Dataset excerpts
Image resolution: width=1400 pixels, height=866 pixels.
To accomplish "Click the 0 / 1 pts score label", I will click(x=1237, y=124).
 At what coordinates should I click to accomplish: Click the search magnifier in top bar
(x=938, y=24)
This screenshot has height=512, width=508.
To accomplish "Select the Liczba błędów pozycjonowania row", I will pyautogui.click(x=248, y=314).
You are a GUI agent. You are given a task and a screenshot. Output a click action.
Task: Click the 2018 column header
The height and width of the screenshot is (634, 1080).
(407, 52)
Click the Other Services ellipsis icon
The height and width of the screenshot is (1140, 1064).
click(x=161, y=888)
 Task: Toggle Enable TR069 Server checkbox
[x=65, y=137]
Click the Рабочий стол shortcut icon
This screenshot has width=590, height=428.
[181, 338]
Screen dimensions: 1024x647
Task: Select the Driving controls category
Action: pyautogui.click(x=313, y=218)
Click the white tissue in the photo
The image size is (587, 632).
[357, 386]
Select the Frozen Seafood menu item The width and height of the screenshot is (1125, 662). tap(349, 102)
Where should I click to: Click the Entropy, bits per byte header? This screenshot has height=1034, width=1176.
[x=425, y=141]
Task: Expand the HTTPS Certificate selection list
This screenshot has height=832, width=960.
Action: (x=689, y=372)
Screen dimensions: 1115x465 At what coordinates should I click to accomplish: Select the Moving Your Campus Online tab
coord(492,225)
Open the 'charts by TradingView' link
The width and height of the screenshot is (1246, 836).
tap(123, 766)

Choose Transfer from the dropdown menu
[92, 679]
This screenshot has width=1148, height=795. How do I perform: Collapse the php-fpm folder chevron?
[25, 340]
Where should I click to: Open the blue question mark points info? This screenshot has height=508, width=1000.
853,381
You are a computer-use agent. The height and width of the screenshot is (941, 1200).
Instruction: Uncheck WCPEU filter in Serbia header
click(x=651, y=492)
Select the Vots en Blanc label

> _The task_
In the records above, how many lines hold "will"? Only the number is wanted.

> _Exercise response_
2